▸ Texto fornecido
* * *

Filipaa Mon Sant é o alter ego de Filipa Florêncio, natural de Fazendas de Almeirim, no Ribatejo, região onde nasceu José Saramago (1922-2010), e que em termos artísticos assumiu anteriormente o nome de Russa, apelido pela qual era conhecida na escola, por ter estudado na ex-União Soviética.
Russa gravou cerca de 50 faixas e venceu o Prémio Novos Talentos FNAC e apresentou o álbum “Catarse” (2018), um dos primeiros registos de “trap” em Portugal, em mais de 30 palcos, nomeadamente no NOS Alive e no Sumol Summer Fest.
“Raphanus Raphanistrum”, recém-editado, é o seu novo projeto artístico, cujo objetivo é “não só sair do espectro do ‘rap’, como da música no geral, e criar conceitos que possam englobar mais vertentes da arte, não só a música, como o cinema, a pintura, e muita coisa que vem aí”, disse, acrescentando: “Passar do artista para a corrente artística”.
Mont Sant assume uma militância pela igualdade cívica, o direito à leitura e à escrita, e a causa LGBT (Lésbicas, Gays, Bissexuais e Transgénero). Por isso, “Raphanus Raphanistrum” também marca o início de um percurso que trata a música como ferramenta de pensamento cultural, cívico, “não como produto de catálogo”.
A este projeto liga-se outro, “The House of Monsanters”, iniciado pela artista há cerca de oito meses, nascido de uma necessidade sua de ir além da forma como a causa LGBT é abordada nas redes sociais: “Ora são pessoas envolvidas na política, que fazem um conteúdo muito denso, às vezes difícil de absorver, ou pessoas a fazerem um conteúdo muito estereotipado, muito sexualizado e até quase alvo de chacota”.
Filipaa considerou que não havia nada que a “representasse verdadeiramente” e começou a criar “vídeos educacionais, mas que fossem divertidos, que não fossem muito densos e dessem para as pessoas compreenderem o que está por detrás deste conceito”, até ter criado em setembro último um outro projeto, “com alguma sátira”, “A Mansão das Gajas que Gostam de Gajas”.
“As palavras são usadas com este conteúdo forte de chocar as pessoas, mas também quase para fazer um ‘rebranding’ [reformulação] desta palavra ‘gaja’ que, principalmente em Lisboa, não tem uma fama muito boa, mas que noutras zonas do país é utilizada com outro intuito, com o objetivo de fazer tudo o que as pessoas não estão à espera”.
“Criámos ali uma família, fizemos várias atividades, pintura, meditação, etc., nada ligado ao que as pessoas imaginam que um grupo de mulheres que gosta de outras mulheres se junta, que é uma hipersexualização – as pessoas imaginam que não é possível sermos amigas ou ter uma rotina normal -, e [o projeto] surgiu da necessidade de provar que existe muito mais do que aquilo que as pessoas, atualmente, têm como exemplo”, afirmou em entrevista à Lusa.

* * *

▸ Informação extraída
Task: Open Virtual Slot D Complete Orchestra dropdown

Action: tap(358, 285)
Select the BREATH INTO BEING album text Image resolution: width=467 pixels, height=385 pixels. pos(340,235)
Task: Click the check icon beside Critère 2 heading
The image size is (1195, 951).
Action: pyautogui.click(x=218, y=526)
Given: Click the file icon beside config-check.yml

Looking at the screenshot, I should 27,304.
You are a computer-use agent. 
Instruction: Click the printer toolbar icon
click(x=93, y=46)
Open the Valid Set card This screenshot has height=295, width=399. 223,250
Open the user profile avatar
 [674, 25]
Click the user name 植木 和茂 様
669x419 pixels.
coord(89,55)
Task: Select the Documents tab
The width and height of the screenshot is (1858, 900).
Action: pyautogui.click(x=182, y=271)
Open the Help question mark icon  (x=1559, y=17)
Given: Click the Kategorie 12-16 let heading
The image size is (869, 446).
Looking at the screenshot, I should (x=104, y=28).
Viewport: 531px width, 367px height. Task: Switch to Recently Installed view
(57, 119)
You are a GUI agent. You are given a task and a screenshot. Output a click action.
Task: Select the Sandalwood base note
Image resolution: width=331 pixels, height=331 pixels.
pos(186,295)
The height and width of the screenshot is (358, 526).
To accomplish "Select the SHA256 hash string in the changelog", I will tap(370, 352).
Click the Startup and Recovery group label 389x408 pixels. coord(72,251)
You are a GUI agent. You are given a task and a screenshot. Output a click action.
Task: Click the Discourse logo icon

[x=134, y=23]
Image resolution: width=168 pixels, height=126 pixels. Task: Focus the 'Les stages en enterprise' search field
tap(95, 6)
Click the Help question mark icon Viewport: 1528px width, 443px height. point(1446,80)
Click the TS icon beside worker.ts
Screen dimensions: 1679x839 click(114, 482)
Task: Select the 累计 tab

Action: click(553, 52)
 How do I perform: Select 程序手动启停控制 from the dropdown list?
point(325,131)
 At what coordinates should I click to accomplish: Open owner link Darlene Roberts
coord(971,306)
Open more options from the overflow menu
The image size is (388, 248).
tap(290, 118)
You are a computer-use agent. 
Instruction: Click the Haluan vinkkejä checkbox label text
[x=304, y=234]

* * *

▸ O que se pede
a) Segundo o texto sobre Filipaa Mon Sant, de que localidade é natural Filipa Florêncio?
b) Transcreva do texto sobre Filipaa Mon Sant o trecho entre "Filipaa Mon Sant" e "na ex-União Soviética.", inclusive.
Use apenas o texto para responder.

▸ Respostas às tarefas
a) De Fazendas de Almeirim, no Ribatejo.

b)
Filipaa Mon Sant é o alter ego de Filipa Florêncio, natural de Fazendas de Almeirim, no Ribatejo, região onde nasceu José Saramago (1922-2010), e que em termos artísticos assumiu anteriormente o nome de Russa, apelido pela qual era conhecida na escola, por ter estudado na ex-União Soviética.